R. – In Nigeria il ricambio del governo e la provenienza – degli stati meridionali, degli stati settentrionali – è al centro delle discussioni di politica interna da sempre. Un altro aspetto fondamentale è che comunque la Nigeria sembra uno Stato debole, rispetto al contesto in cui si trova, e vive – soprattutto la parte settentrionale – lungo la linea di faglia dello scontro anche con i qaedisti e i jihadisti che hanno favorito la secessione lo scorso anno della parte settentrionale del Mali. Costoro sono sicuramente interessati a stringere alleanze, armandosi sempre più.

D. – A livello del governo nigeriano, fino a poche settimane fa la soluzione più probabile sembrava però un’amnistia per quei militanti di Boko Haram disposti a rinunciare alla violenza. Perché questo cambio di strategia? Si può pensare ad un’influenza dell’elemento militare?

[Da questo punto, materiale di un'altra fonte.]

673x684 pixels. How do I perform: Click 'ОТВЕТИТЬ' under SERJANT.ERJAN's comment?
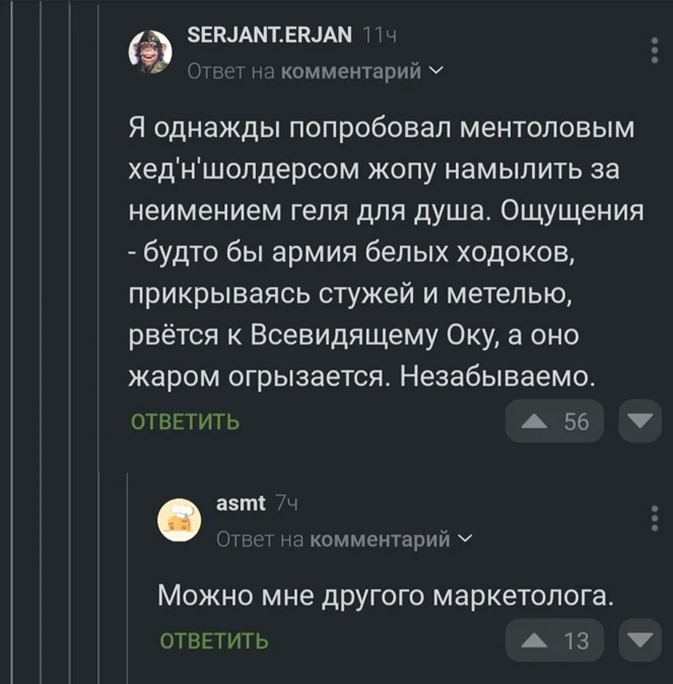[186, 422]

R. – E’ molto verosimile che la componente delle forze armate insista per avere una maggiore visibilità. Un’amnistia con il conseguente rilascio di 400 prigionieri era stata ventilata in marzo in primo luogo dal sultano di Sokoto, una delle massime autorità islamiche nella Nigeria settentrionale. In un primo momento aveva visto una certa reticenza da parte delle autorità federali e dello stesso presidente Goodluck Jonathan, ma poi ha visto il consenso crescente da parte di tutta una serie di altri attori della società civile nigeriana, tra cui anche molti leader religiosi. Ha incominciato ad essere accolta come possibile via per una soluzione. Probabilmente Goodluck Jonathan ha accettato l’ipotesi – perché molto supportata da altri – di lavorare su un’amnistia, ma non era la sua strategia principale.

D. – L’intervento militare però rischia di non essere risolutivo. E non c’è il pericolo che ad un’emergenza già in corso nelle regioni del Nord, se ne aggiunga semplicemente un’altra?

R. – Senza dubbio. Il tentativo di un comitato “ad hoc” che lavorasse sull’amnistia evidentemente è stato un “coup de théâtre”: le forze armate nigeriane sono le più importanti dell’area, vedono un coinvolgimento poco diretto nelle operazioni che la comunità internazionale ha favorito nel Mali e vogliono avere maggiore voce in capitolo. Paradossalmente la vogliono avere inizialmente per questioni interne, ma per ricordare ai Paesi confinanti e alla comunità internazionale che sono loro che dovrebbero fare la differenza in altri contesti prossimi o confinanti.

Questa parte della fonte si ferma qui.